───── SOURCE TEXT

The Bierkeller Theatre was a theatre in Broadmead, Bristol, England, located inside Bristol's oldest night club, the Bristol Bierkeller.

Previously a host for the Bristol Shakespeare Festival, the Bierkeller Theatre officially opened in mid-January 2012, receiving local, national and international companies.

The theatre announced its inaugural season, with a production "Rescue Me!", from the local company of actors FarOutMan Theatre. Since the opening of the theatre over 150 productions have been staged. An intern scheme for technical staff has been developed with the University of the West of England and Filton College. The theatre also works with students from Bath Spa University.

The theatre reduced its output after the departure of artistic director, Alex MacMillan, in June 2014 and closed at the same time the Bristol Bierkeller shut down in January 2018.

== Notable Performances ==
Before developing a dedicated theatre space and opening as a theatre, The Bristol Bierkeller would host occasional theatre performances and one off productions, including the Bristol Shakespeare Festival in 2010. The theatre welcomed back the festival in 2012 following its official opening.

The Bierkeller Theatre was host to the first Bristol Improv Festival, later renamed Bristol Improv Theatre Festival (BITFest), across several days in March 2013. The festival featured a range of improv comedy talent from across the South West, including multiple improvisational theatre groups such as Degrees of Error, Closer Each Day, Racing Minds, Project2 and Instant Wit. The company behind the festival later founded the Bristol Improv Theatre, the UK's first dedicated improv theatre.

──────────
───── EXTRACTED MATERIAL

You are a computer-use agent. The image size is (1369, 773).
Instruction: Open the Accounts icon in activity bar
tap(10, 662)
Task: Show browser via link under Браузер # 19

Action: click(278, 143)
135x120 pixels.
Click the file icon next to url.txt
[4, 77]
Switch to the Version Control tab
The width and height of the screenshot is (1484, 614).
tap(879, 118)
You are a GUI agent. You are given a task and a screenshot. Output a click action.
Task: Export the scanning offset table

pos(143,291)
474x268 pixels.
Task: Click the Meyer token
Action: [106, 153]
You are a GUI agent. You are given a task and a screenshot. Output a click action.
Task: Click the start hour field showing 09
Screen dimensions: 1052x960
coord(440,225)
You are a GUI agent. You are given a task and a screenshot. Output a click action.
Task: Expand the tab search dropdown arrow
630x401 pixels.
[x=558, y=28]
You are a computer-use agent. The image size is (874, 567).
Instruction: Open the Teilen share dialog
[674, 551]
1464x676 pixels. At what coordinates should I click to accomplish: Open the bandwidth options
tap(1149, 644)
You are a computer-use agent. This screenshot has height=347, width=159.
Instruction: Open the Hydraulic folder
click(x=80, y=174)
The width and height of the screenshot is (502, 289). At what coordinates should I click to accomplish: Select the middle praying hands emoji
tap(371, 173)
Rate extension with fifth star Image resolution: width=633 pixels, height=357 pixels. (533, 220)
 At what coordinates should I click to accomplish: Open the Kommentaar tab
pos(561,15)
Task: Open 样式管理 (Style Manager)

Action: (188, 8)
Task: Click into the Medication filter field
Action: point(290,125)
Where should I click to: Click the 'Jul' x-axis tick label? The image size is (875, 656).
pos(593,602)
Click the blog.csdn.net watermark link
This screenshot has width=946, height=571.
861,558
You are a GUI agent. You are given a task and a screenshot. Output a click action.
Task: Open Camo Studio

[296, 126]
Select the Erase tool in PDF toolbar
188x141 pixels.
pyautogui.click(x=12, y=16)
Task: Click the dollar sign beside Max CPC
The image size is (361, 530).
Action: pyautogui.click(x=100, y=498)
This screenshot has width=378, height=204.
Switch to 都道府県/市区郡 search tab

──────────

▸ WHAT YOU SHOULD DO: According to the Bierkeller Theatre text, when did the theatre close? The lines come from a different source than the text.

▸ YOUR SOLUTION: It closed in January 2018, when the Bristol Bierkeller shut down.